───── SUPPLIED MATERIAL ─────
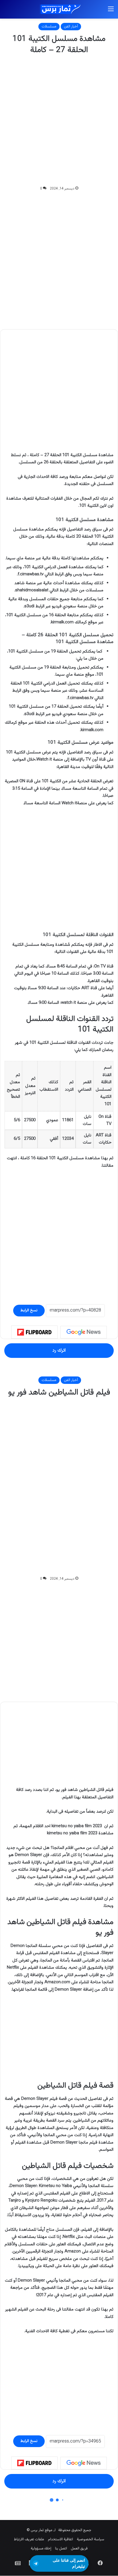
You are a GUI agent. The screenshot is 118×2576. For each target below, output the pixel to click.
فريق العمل (79, 2548)
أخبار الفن (71, 26)
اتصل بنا (61, 2548)
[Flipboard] (34, 1332)
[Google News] (83, 1332)
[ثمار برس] (59, 9)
─────
PROBLEM DESCRIPTION - Reproduce the listing word for word and omit its pictures.

RESPONSE TO THE EXERCISE -
You are a GUI agent. The screenshot is 118×2576. For each target below, output the pixel to click.
فريق العمل (79, 2548)
أخبار الفن (71, 26)
اتصل بنا (61, 2548)
[Flipboard] (34, 1332)
[Google News] (83, 1332)
[ثمار برس] (59, 9)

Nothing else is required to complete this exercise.